[DOCUMENT]

■ ■ ■ ■ ■

Sheldon Solomon is an American social psychologist at Skidmore College, Saratoga Springs, New York. He earned his B.A. from Franklin & Marshall College and his doctoral degree from the University of Kansas. He is best known for developing terror management theory, along with Jeff Greenberg and Tom Pyszczynski, which is concerned with how humans deal with their own sense of mortality.
The three co-authored the book The Worm at the Core: On the role of Death in Life in 2015.

Solomon is the Ross Professor for Interdisciplinary Studies at Skidmore. He is the author or co-author of over one hundred articles and several books, and he has been featured in several films, including Flight from Death and Planet of the Humans. In the latter, he links the pursuit of renewable energy sources, such as wind and solar, to the reluctance of humans to face their own mortality.

■ ■ ■ ■ ■

[WRITTEN REQUEST]
Write out the passage from the Sheldon Solomon biography that opens with the words containing "Sheldon Solomon is" and closes with "their own mortality.".

[INFORMATION SUPPLIED]

■ ■ ■ ■ ■

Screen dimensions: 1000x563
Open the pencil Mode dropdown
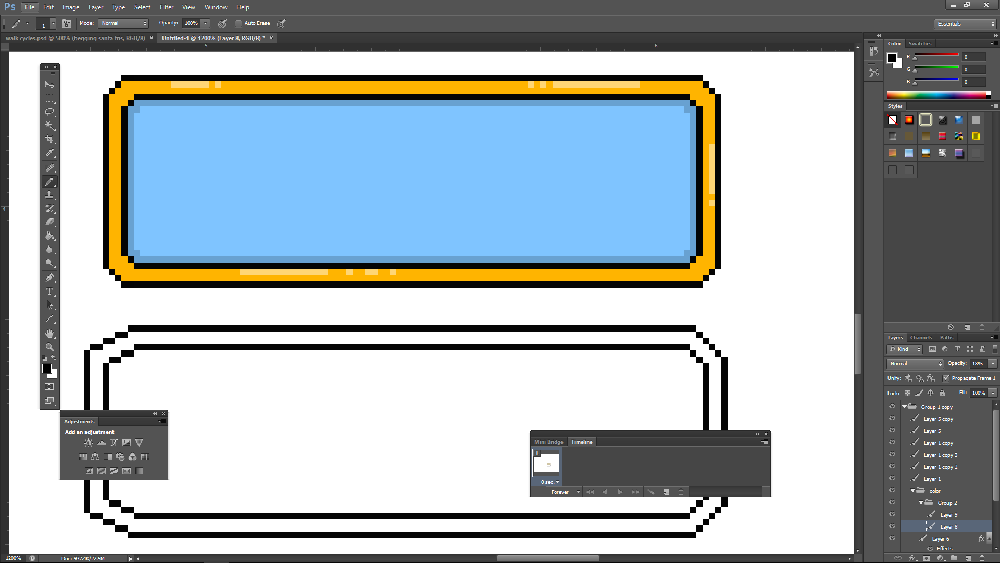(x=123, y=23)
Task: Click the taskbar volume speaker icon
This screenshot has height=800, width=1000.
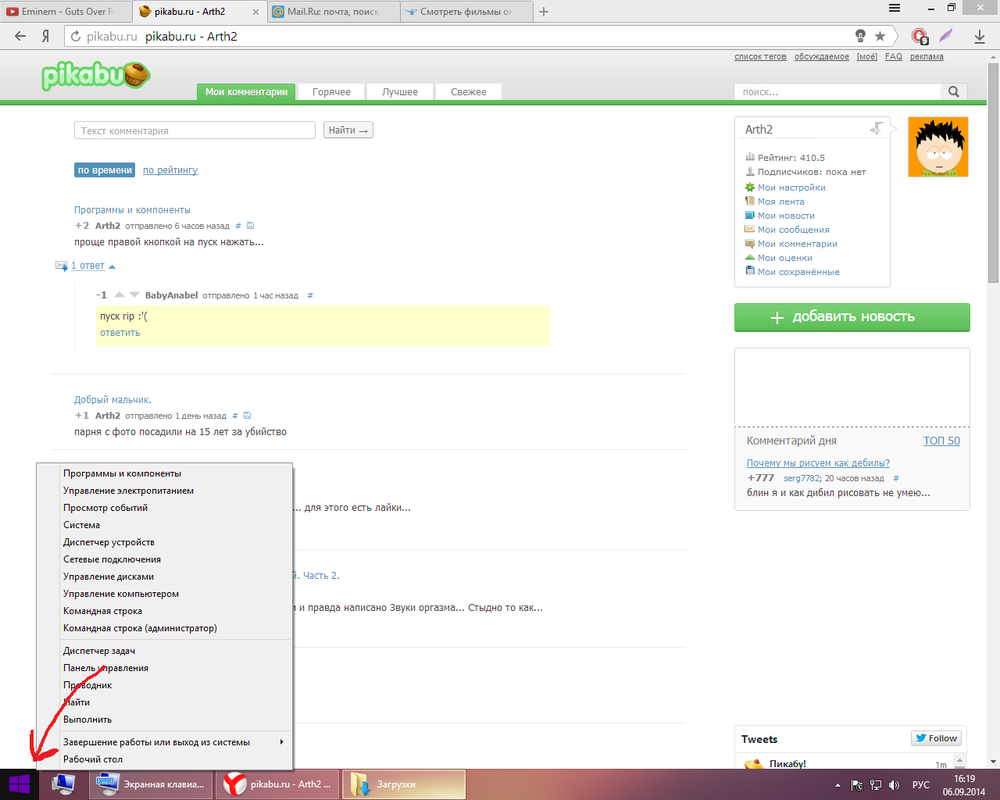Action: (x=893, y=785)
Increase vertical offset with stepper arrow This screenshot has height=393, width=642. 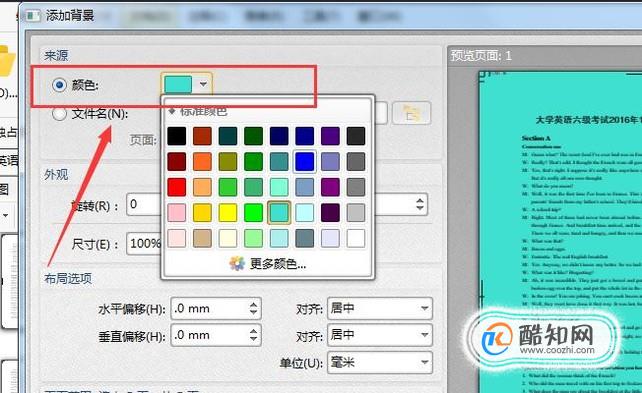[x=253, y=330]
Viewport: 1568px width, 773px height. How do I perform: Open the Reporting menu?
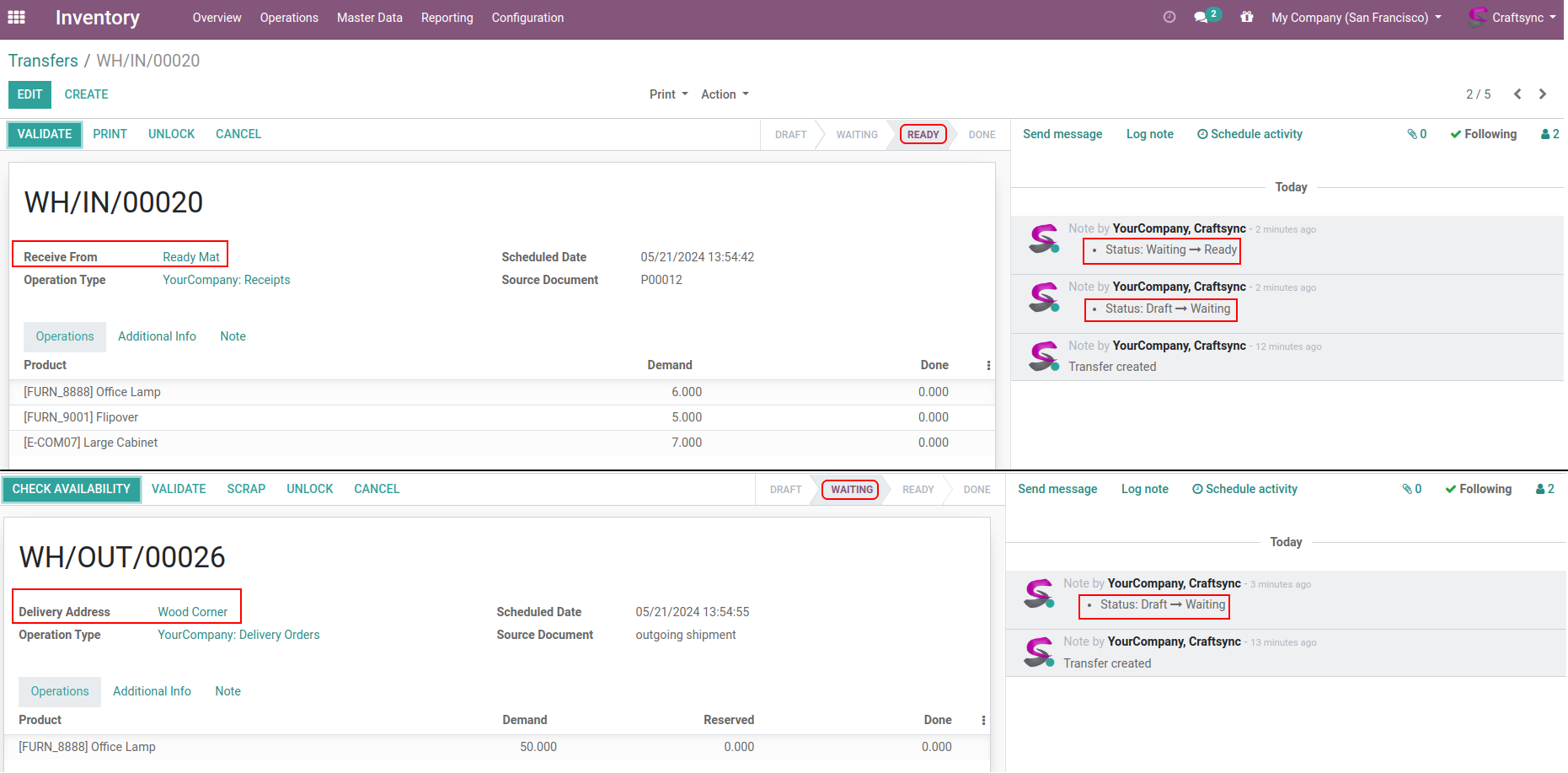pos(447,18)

■ ■ ■ ■ ■

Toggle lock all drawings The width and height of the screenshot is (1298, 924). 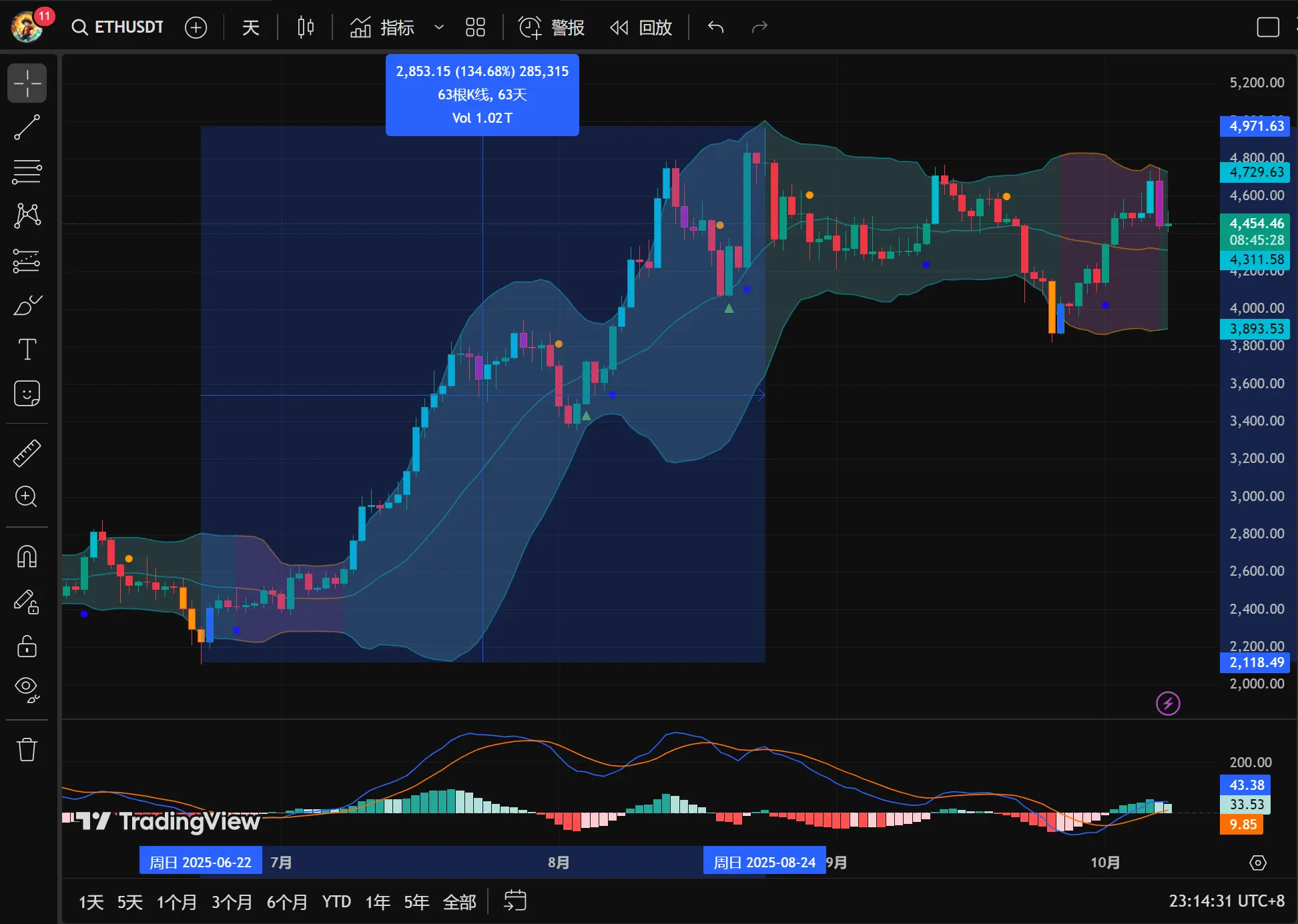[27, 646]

■ ■ ■ ■ ■

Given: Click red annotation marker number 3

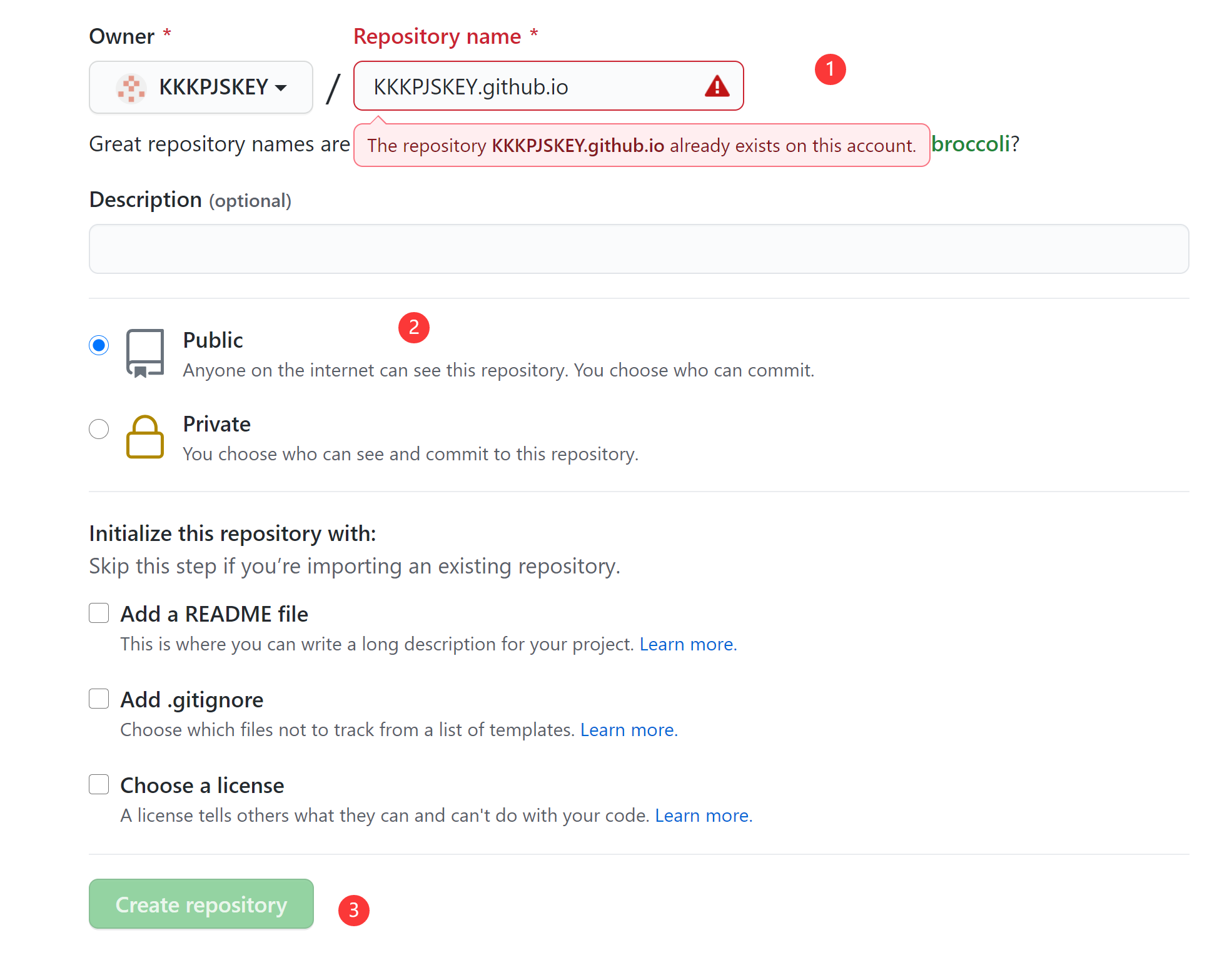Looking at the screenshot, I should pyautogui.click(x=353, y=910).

■ ■ ■ ■ ■

[COMPLETED TASK]
Sheldon Solomon is an American social psychologist at Skidmore College, Saratoga Springs, New York. He earned his B.A. from Franklin & Marshall College and his doctoral degree from the University of Kansas. He is best known for developing terror management theory, along with Jeff Greenberg and Tom Pyszczynski, which is concerned with how humans deal with their own sense of mortality.
The three co-authored the book The Worm at the Core: On the role of Death in Life in 2015.

Solomon is the Ross Professor for Interdisciplinary Studies at Skidmore. He is the author or co-author of over one hundred articles and several books, and he has been featured in several films, including Flight from Death and Planet of the Humans. In the latter, he links the pursuit of renewable energy sources, such as wind and solar, to the reluctance of humans to face their own mortality.